L’avocat d’Ousmane Sonko a tenu une conférence de presse, ce lundi, pour justifier la demande de révision du procès ayant opposé l’actuel Premier ministre à Mame Mbaye Niang en 2023. Une démarche qu’il qualifie de droit fondamental et de voie légale pour corriger une erreur judiciaire.
« Demander la révision du procès, c’est un droit. » C’est par ces mots que Me Ciré Clédor Ly a défendu, ce lundi, la procédure engagée pour la révision du procès ayant opposé Ousmane Sonko à Mame Mbaye Niang. Selon l’avocat, cette démarche ne concerne pas uniquement son client, mais s’inscrit dans une quête plus large de vérité et de justice.
Lors de cette conférence de presse, Me Ly a présenté la révision comme une procédure exceptionnelle prévue par la loi, permettant de remettre en cause l’autorité de la chose jugée lorsqu’une erreur judiciaire est établie. « C’est le seul moyen offert à une victime d’une erreur judiciaire pour obtenir l’annulation d’une condamnation devenue définitive », a-t-il expliqué.

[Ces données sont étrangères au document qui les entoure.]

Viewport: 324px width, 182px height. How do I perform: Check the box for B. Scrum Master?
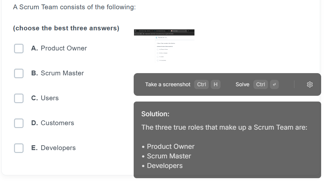click(x=19, y=73)
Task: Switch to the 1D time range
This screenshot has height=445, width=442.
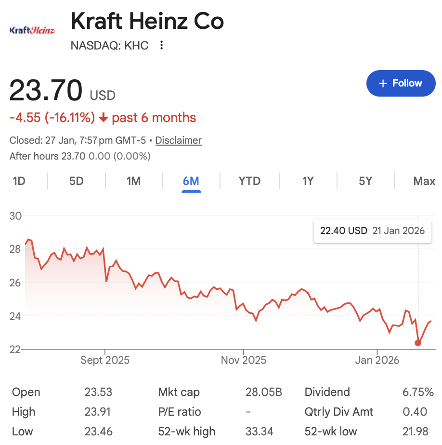Action: [19, 181]
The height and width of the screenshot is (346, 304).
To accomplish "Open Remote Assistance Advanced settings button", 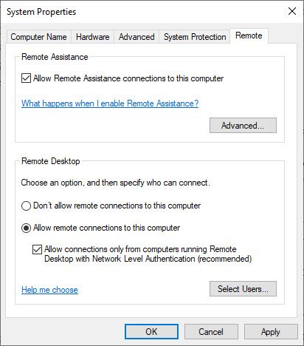I will [243, 126].
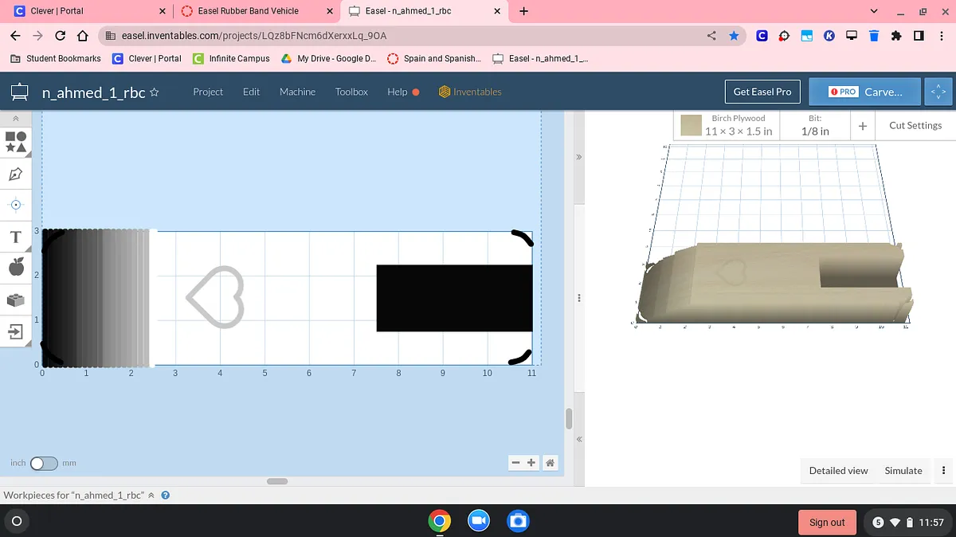Open the apple icon library
Viewport: 956px width, 537px height.
[16, 268]
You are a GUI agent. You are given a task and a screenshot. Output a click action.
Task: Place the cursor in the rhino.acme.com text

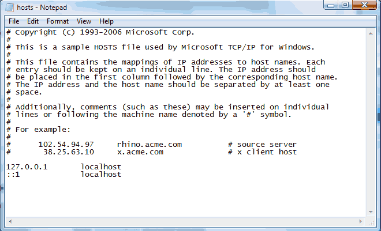tap(149, 145)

L’objectif de cette action est, selon lui, sans équivoque : rétablir la vérité sur ce qu’il qualifie d’« accusations et de condamnation injustes ». L’avocat a insisté sur la portée universelle de ce droit, rappelant que la révision peut être sollicitée même après le décès d’une personne condamnée. « C’est un droit. Que tout le monde le sache », a-t-il martelé.
Au cœur de cette demande de révision figure l’apparition d’un élément nouveau jugé déterminant : le rapport du PRODAC. Ce document, dont l’existence avait été contestée lors du procès initial, a refait surface après l’accession d’Ousmane Sonko à la Primature, constituant, selon la défense, un fondement juridique majeur pour rouvrir le dossier.

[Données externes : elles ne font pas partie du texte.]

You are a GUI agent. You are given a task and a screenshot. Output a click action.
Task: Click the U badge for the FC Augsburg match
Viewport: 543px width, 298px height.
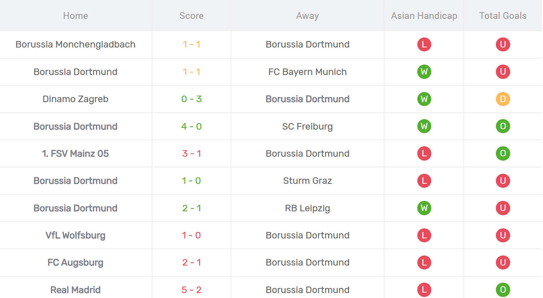503,262
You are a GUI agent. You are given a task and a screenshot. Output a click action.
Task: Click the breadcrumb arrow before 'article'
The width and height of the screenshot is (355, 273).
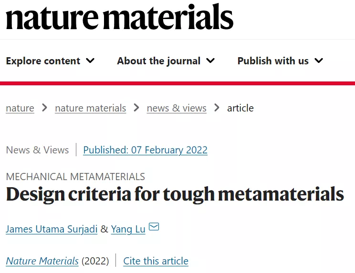click(x=217, y=108)
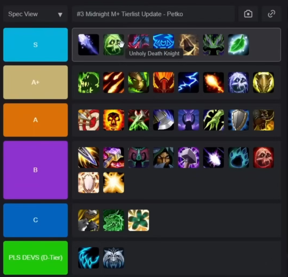Select the green dragon icon in C tier
288x277 pixels.
click(113, 220)
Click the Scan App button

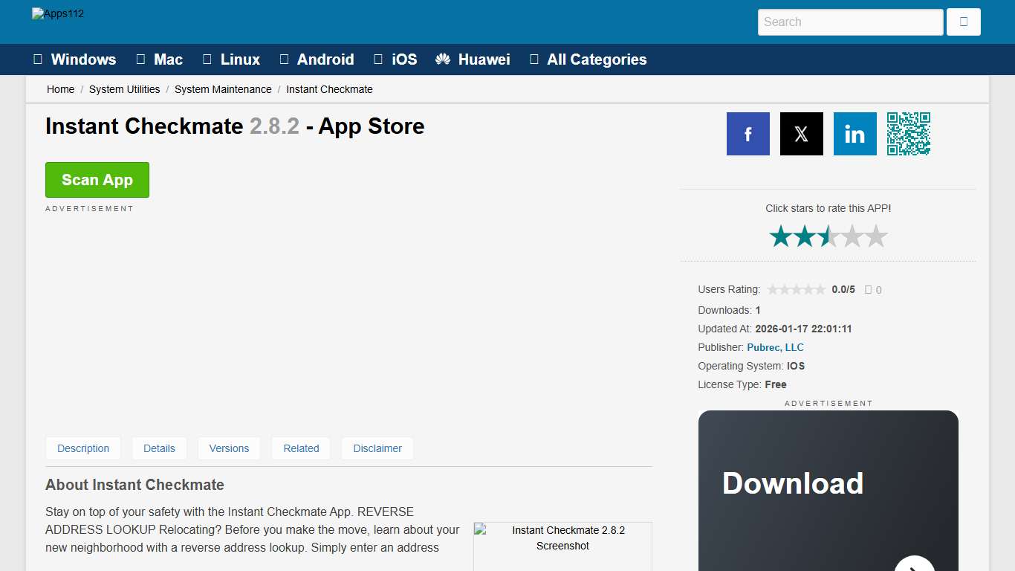pyautogui.click(x=97, y=179)
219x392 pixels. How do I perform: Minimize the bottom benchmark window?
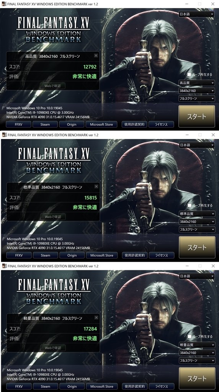pos(187,266)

Me Ciré Clédor Ly s’est montré particulièrement critique à l’égard du déroulement du procès de 2023. Il a dénoncé de graves violations des règles de procédure et du droit à un procès équitable, évoquant notamment des comparutions forcées, des atteintes aux droits de la défense et une programmation du dossier avant l’épuisement des délais d’appel.
Abordant la question de l’éligibilité d’Ousmane Sonko, souvent soulevée dans le débat public, l’avocat a tenu à rassurer. Selon lui, son client demeure électeur et éligible, et tout débat sur ce point serait désormais « sans intérêt ».
Sur le plan institutionnel, la garde des Sceaux, Yacine Fall, a officiellement saisi la Cour suprême afin qu’elle examine la demande de révision. Si cette procédure venait à aboutir, elle constituerait une première dans l’histoire judiciaire du Sénégal et pourrait entraîner l’effacement définitif de la condamnation prononcée en 2023, laquelle avait empêché Ousmane Sonko de participer à l’élection présidentielle de 2024.
Un nouveau chapitre judiciaire s’ouvre ainsi dans une affaire qui continue de peser lourdement sur la scène politique et judiciaire sénégalaise.